### [BRIEF]
All lines of the following material must be written out exactly as they appear.
○ ○ ○ ○ ○
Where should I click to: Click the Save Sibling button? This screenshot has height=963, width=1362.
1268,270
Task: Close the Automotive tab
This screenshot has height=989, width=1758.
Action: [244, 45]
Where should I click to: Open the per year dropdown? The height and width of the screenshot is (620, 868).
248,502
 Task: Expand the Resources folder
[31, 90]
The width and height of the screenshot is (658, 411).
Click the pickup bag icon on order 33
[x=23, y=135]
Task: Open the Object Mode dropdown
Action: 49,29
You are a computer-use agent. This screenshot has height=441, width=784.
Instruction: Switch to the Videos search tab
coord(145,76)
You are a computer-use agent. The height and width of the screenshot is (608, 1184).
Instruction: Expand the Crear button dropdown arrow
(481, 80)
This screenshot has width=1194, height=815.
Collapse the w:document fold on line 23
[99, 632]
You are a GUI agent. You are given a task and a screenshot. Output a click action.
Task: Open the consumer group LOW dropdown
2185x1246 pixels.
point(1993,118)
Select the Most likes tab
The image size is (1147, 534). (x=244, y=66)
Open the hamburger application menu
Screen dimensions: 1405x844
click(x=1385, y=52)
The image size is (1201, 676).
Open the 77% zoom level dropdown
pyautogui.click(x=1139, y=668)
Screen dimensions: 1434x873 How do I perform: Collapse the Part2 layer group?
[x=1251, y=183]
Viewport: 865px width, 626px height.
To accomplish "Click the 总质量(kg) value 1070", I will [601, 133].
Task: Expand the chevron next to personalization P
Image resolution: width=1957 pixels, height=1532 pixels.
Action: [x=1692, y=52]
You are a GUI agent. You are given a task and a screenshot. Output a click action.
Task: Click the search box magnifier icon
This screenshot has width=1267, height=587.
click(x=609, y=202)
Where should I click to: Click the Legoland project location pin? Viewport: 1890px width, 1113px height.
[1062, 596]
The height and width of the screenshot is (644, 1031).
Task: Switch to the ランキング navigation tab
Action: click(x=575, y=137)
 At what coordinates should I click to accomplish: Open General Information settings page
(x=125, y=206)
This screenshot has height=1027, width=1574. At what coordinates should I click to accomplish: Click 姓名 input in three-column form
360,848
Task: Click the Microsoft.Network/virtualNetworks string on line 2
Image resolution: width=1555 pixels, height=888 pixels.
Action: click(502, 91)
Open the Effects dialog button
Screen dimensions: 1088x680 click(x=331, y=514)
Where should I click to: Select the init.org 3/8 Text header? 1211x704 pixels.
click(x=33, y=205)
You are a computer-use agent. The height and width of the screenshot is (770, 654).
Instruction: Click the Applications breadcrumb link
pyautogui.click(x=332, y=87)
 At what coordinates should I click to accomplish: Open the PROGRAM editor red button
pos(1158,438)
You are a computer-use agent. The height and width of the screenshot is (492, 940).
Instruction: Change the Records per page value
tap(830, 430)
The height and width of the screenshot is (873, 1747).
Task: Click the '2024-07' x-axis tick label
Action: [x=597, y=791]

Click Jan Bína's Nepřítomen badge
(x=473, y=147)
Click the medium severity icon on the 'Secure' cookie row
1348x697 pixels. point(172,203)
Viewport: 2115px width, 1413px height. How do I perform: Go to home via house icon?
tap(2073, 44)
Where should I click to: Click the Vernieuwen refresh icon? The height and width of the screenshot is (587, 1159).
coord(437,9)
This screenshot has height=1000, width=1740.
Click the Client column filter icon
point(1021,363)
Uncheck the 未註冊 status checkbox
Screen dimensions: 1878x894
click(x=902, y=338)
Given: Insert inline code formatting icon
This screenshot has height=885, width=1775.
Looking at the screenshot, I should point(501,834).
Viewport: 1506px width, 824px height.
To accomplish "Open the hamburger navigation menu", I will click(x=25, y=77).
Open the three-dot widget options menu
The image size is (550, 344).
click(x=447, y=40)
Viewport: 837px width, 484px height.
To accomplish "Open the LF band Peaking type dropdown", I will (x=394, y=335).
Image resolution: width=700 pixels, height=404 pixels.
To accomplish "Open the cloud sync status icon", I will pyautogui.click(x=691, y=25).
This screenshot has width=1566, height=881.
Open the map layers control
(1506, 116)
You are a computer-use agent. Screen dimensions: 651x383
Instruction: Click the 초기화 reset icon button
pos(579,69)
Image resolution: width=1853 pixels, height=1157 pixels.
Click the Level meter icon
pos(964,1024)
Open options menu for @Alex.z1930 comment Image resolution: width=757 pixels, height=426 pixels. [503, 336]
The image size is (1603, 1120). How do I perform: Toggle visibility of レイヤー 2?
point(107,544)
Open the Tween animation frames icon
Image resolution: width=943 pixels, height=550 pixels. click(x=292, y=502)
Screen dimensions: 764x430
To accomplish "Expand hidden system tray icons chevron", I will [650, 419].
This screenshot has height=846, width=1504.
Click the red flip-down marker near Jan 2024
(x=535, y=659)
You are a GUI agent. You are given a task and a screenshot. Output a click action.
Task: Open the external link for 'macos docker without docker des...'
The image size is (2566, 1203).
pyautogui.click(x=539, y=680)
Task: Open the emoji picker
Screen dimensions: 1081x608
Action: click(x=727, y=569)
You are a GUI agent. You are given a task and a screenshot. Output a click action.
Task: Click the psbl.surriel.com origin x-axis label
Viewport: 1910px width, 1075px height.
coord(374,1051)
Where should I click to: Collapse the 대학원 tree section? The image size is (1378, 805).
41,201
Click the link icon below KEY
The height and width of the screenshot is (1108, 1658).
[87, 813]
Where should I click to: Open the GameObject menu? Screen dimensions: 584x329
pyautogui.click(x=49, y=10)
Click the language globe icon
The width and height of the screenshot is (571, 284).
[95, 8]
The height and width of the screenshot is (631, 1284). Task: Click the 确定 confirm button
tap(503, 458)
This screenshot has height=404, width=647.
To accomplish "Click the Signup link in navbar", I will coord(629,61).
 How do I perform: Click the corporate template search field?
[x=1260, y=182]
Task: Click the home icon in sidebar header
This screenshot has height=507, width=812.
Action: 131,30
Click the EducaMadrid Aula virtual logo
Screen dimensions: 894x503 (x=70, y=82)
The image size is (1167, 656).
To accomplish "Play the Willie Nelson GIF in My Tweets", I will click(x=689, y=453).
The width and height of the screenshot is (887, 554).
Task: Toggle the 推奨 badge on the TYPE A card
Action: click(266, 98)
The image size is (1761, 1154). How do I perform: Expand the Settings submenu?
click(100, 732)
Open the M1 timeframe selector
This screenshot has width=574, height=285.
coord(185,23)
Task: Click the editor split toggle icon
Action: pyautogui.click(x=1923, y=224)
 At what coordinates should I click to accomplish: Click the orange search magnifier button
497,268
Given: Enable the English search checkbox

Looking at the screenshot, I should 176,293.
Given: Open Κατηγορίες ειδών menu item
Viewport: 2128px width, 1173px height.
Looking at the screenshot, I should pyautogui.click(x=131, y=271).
○ ○ ○ ○ ○
### [YOUR RESPONSE]
Where should I click to: Click the Save Sibling button? This screenshot has height=963, width=1362.
1268,270
Task: Close the Automotive tab
This screenshot has height=989, width=1758.
Action: [244, 45]
Where should I click to: Open the per year dropdown? The height and width of the screenshot is (620, 868).
248,502
 Task: Expand the Resources folder
[31, 90]
The width and height of the screenshot is (658, 411).
Click the pickup bag icon on order 33
[x=23, y=135]
Task: Open the Object Mode dropdown
Action: 49,29
You are a computer-use agent. This screenshot has height=441, width=784.
Instruction: Switch to the Videos search tab
coord(145,76)
You are a computer-use agent. The height and width of the screenshot is (608, 1184).
Instruction: Expand the Crear button dropdown arrow
(481, 80)
This screenshot has width=1194, height=815.
Collapse the w:document fold on line 23
[99, 632]
You are a GUI agent. You are given a task and a screenshot. Output a click action.
Task: Open the consumer group LOW dropdown
2185x1246 pixels.
point(1993,118)
Select the Most likes tab
The image size is (1147, 534). (x=244, y=66)
Open the hamburger application menu
Screen dimensions: 1405x844
click(x=1385, y=52)
The image size is (1201, 676).
Open the 77% zoom level dropdown
pyautogui.click(x=1139, y=668)
Screen dimensions: 1434x873 How do I perform: Collapse the Part2 layer group?
[x=1251, y=183]
Viewport: 865px width, 626px height.
To accomplish "Click the 总质量(kg) value 1070", I will [601, 133].
Task: Expand the chevron next to personalization P
Image resolution: width=1957 pixels, height=1532 pixels.
Action: [x=1692, y=52]
You are a GUI agent. You are given a task and a screenshot. Output a click action.
Task: Click the search box magnifier icon
This screenshot has width=1267, height=587.
click(x=609, y=202)
Where should I click to: Click the Legoland project location pin? Viewport: 1890px width, 1113px height.
[1062, 596]
The height and width of the screenshot is (644, 1031).
Task: Switch to the ランキング navigation tab
Action: click(x=575, y=137)
 At what coordinates should I click to accomplish: Open General Information settings page
(x=125, y=206)
This screenshot has height=1027, width=1574. At what coordinates should I click to accomplish: Click 姓名 input in three-column form
360,848
Task: Click the Microsoft.Network/virtualNetworks string on line 2
Image resolution: width=1555 pixels, height=888 pixels.
Action: click(502, 91)
Open the Effects dialog button
Screen dimensions: 1088x680 click(x=331, y=514)
Where should I click to: Select the init.org 3/8 Text header? 1211x704 pixels.
click(x=33, y=205)
You are a computer-use agent. The height and width of the screenshot is (770, 654).
Instruction: Click the Applications breadcrumb link
pyautogui.click(x=332, y=87)
 At what coordinates should I click to accomplish: Open the PROGRAM editor red button
pos(1158,438)
You are a computer-use agent. The height and width of the screenshot is (492, 940).
Instruction: Change the Records per page value
tap(830, 430)
The height and width of the screenshot is (873, 1747).
Task: Click the '2024-07' x-axis tick label
Action: [x=597, y=791]

Click Jan Bína's Nepřítomen badge
(x=473, y=147)
Click the medium severity icon on the 'Secure' cookie row
1348x697 pixels. point(172,203)
Viewport: 2115px width, 1413px height. How do I perform: Go to home via house icon?
tap(2073, 44)
Where should I click to: Click the Vernieuwen refresh icon? The height and width of the screenshot is (587, 1159).
coord(437,9)
This screenshot has height=1000, width=1740.
Click the Client column filter icon
point(1021,363)
Uncheck the 未註冊 status checkbox
Screen dimensions: 1878x894
click(x=902, y=338)
Given: Insert inline code formatting icon
This screenshot has height=885, width=1775.
Looking at the screenshot, I should point(501,834).
Viewport: 1506px width, 824px height.
To accomplish "Open the hamburger navigation menu", I will click(x=25, y=77).
Open the three-dot widget options menu
The image size is (550, 344).
click(x=447, y=40)
Viewport: 837px width, 484px height.
To accomplish "Open the LF band Peaking type dropdown", I will (x=394, y=335).
Image resolution: width=700 pixels, height=404 pixels.
To accomplish "Open the cloud sync status icon", I will pyautogui.click(x=691, y=25).
This screenshot has width=1566, height=881.
Open the map layers control
(1506, 116)
You are a computer-use agent. Screen dimensions: 651x383
Instruction: Click the 초기화 reset icon button
pos(579,69)
Image resolution: width=1853 pixels, height=1157 pixels.
Click the Level meter icon
pos(964,1024)
Open options menu for @Alex.z1930 comment Image resolution: width=757 pixels, height=426 pixels. [503, 336]
The image size is (1603, 1120). How do I perform: Toggle visibility of レイヤー 2?
point(107,544)
Open the Tween animation frames icon
Image resolution: width=943 pixels, height=550 pixels. click(x=292, y=502)
Screen dimensions: 764x430
To accomplish "Expand hidden system tray icons chevron", I will [650, 419].
This screenshot has height=846, width=1504.
Click the red flip-down marker near Jan 2024
(x=535, y=659)
You are a GUI agent. You are given a task and a screenshot. Output a click action.
Task: Open the external link for 'macos docker without docker des...'
The image size is (2566, 1203).
pyautogui.click(x=539, y=680)
Task: Open the emoji picker
Screen dimensions: 1081x608
Action: click(x=727, y=569)
You are a GUI agent. You are given a task and a screenshot. Output a click action.
Task: Click the psbl.surriel.com origin x-axis label
Viewport: 1910px width, 1075px height.
coord(374,1051)
Where should I click to: Collapse the 대학원 tree section? The image size is (1378, 805).
41,201
Click the link icon below KEY
The height and width of the screenshot is (1108, 1658).
[87, 813]
Where should I click to: Open the GameObject menu? Screen dimensions: 584x329
pyautogui.click(x=49, y=10)
Click the language globe icon
The width and height of the screenshot is (571, 284).
[95, 8]
The height and width of the screenshot is (631, 1284). Task: Click the 确定 confirm button
tap(503, 458)
This screenshot has height=404, width=647.
To accomplish "Click the Signup link in navbar", I will coord(629,61).
 How do I perform: Click the corporate template search field?
[x=1260, y=182]
Task: Click the home icon in sidebar header
This screenshot has height=507, width=812.
Action: 131,30
Click the EducaMadrid Aula virtual logo
Screen dimensions: 894x503 (x=70, y=82)
The image size is (1167, 656).
To accomplish "Play the Willie Nelson GIF in My Tweets", I will click(x=689, y=453).
The width and height of the screenshot is (887, 554).
Task: Toggle the 推奨 badge on the TYPE A card
Action: click(266, 98)
The image size is (1761, 1154). How do I perform: Expand the Settings submenu?
click(100, 732)
Open the M1 timeframe selector
This screenshot has width=574, height=285.
coord(185,23)
Task: Click the editor split toggle icon
Action: pyautogui.click(x=1923, y=224)
 At what coordinates should I click to accomplish: Click the orange search magnifier button
497,268
Given: Enable the English search checkbox

Looking at the screenshot, I should 176,293.
Given: Open Κατηγορίες ειδών menu item
Viewport: 2128px width, 1173px height.
Looking at the screenshot, I should pyautogui.click(x=131, y=271).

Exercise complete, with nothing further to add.